Руководство, впрочем, и коллектив тоже, было привыкшим к пристальному вниманию со стороны властных структур: их организация находилась под колпаком спецслужб.
Через некоторое время (процедура входа в лабораторию для всех была едина: нужно было пройти дезинфекцию и переодеться в спецодежду) в кабинет директора вошел молодой человек: коротко постриженный, одетый по форме сотрудников следственного комитета, среднего роста, спортивного телосложения, кареглазый, с небольшой лысиной, шатен.
– Добрый день, Рутра Тигрович Пасхов, – представился вошедший.
«Рутра Тигрович Пасхов», – произнес про себя генеральный директор предприятия, сделав акцент на фамилии следователя, и в то же время отметил: почему бы на просторах России не встретить и такого Пасхова, почему бы не должна была существовать и такая разновидность отчества у вполне русского парня.
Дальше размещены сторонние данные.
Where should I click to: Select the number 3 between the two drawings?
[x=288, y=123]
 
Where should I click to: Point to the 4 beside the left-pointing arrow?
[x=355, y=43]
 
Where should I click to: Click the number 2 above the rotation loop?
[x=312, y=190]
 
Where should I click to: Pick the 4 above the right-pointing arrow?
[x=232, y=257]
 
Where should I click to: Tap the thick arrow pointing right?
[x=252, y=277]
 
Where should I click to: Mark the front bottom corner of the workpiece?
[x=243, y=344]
Заочно они друг другу были представлены, в том числе и о неофициальном статусе следователя руководство предприятия было уведомлено. Исходя из этого, видимо, он и не уточнил свою служебную должность. Однако следователь не дал ему развить размышления.
– Добрый, – поприветствовал его, поднявшись с кресла, хозяин кабинета.
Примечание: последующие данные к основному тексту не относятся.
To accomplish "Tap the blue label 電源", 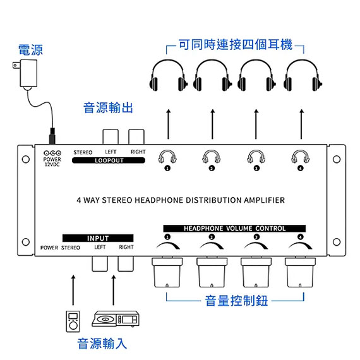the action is [x=30, y=50].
Следователь подошел к нему и видом, движениями и взглядом дал понять о желании поздороваться тактильно, ожидал ответного сигнала к этому. Андреевич уловил его манеру, которая была весьма тактична, – он подал руку.
– Слушаю вас, – сказал магистр научного сообщества, садясь в кресло и одновременно указывая рукой, приглашая сесть гостя.
После того, как гость разместился, сняв очки, легонько приподнял голову, говоря этим движением о намерении и готовности слушать.
– Признаюсь, – начал неторопливо следователь, – я весьма запутался, изучая это дело. Очень много времени приходилось отдавать изучению метода одного из ваших сотрудников. Того, который внезапно умер. Нужно было разобраться во всех тонкостях и хитросплетениях его разработок и программы.
– О да, – протянул глава концерна. – Программа сулила большие перспективы. Это был заказ администрации президента и правительства. А на самом деле – более властной структуры.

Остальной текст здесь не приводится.